Arenilla, piedra preciosa o simple airecito, la dicha recorre el libro y se revela contra los imperativos de la oscuridad, no importa del orden que sea: material o anímico. Juega con el dolor existencial o lo reduce a la clara extirpación de una pequeña molestia, ubicada no en el "alma" sino en el "esternón", aunque este hallazgo no impida que el resto de las metáforas, inteligentemente resignificadas, tengan un lugar de importancia en el texto. El resultado no es un canto remilgado y quisquilloso, sino potente. Sin duda, uno de los más singulares en el actual panorama de la poesía argentina.

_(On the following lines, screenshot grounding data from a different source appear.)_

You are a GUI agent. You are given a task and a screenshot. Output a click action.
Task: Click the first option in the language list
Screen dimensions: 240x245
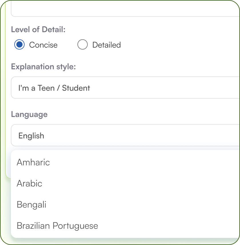tap(33, 162)
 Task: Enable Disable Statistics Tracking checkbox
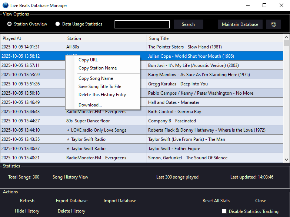click(224, 211)
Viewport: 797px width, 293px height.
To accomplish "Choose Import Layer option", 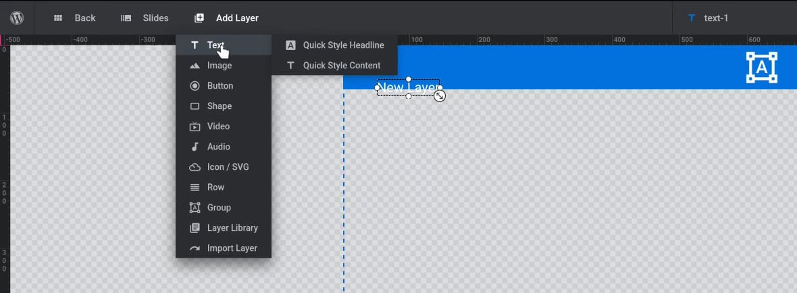I will tap(232, 248).
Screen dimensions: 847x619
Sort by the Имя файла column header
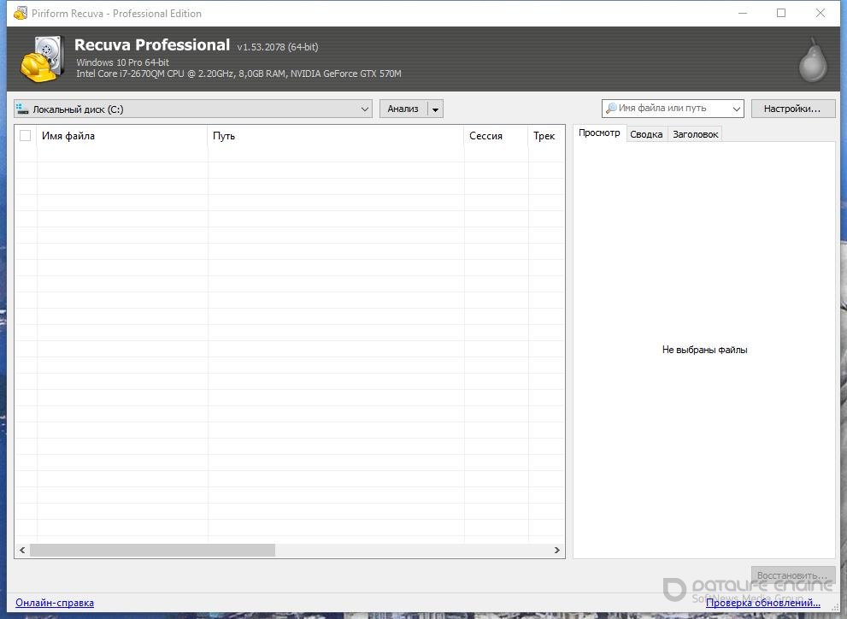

Jueves 1 de diciembre de 2005 – Suplemento de Cultura – Diario El Litoral

Una lírica de la pura realidad
Por Rosa Gronda

En La dicha, el último poemario de Irene Gruss, encontramos una valiosa mirada resignificante del entorno cotidiano. Lejos de pretensiosos tonos retóricos, los versos se detienen en las cosas más próximas para incorporarlas a un universo poético personal. En abierta paradoja del título, que funciona como contrapunto irónico, seres y objetos desvalidos, olvidados y traspasados de tristeza, trascienden sus límites adquiriendo una luz nueva, en poemas que emergen desde el claroscuro de las contradicciones. Así, por ejemplo, el juego de los campos semánticos "boca-mordisco-risa" integra significados opuestos, conjugando eros y tánatos, destrucción y deseo, siempre próximos: "trocar placer por dolores (…) algo con qué reír, morder, chistar a un pájaro…".
Calma, la escritura avanza impiadosamente lúcida, con una mirada implacable, donde la poesía misma no se autoexcluye en la crítica: "Nunca digan que poseo una voz particular, nunca mi garganta plagió tanto el borde de ese río".
La voz de Gruss no oculta la marca del sufrimiento, del que aprende para "Volverse clara, darse luz a sí misma", su lucha es para "iluminar desde adentro la superficie de las cosas" . Atravesada por la humildad y la duda, indaga un espacio señaladamente contingente. En este contexto entendemos el epígrafe de Ursula Le Guin, que remite a paralelismos entre la escritora (poeta medusa) y el ritmo del mar profundo, donde "no hay más compás que cerca y lejos, alto y bajo…" por lo cual "la más vulnerable e insustancial de las criaturas" se eleva y se mece, con ese ritmo incorporado dentro de ella, porque "su ser, su movimiento y su voluntad" dependen de ese absoluto. En realidad todo el corpus del libro tiene un movimiento constante de balanceo y descenso, caída hacia la profundidad del inconsciente, taladrando suavemente la superficie de las cosas.
El resultado es "una contundente lírica de altura, anclada en la modestia de los objetos firmemente apegados a la tierra, una lírica de la pura realidad", tal como se describe en la contratapa.
En tiempos donde la literatura circula impulsada por vientos comerciales adversos para la poesía, una obra como la de Irene Gruss renueva la esperanza en la resistencia de un género irremplazable.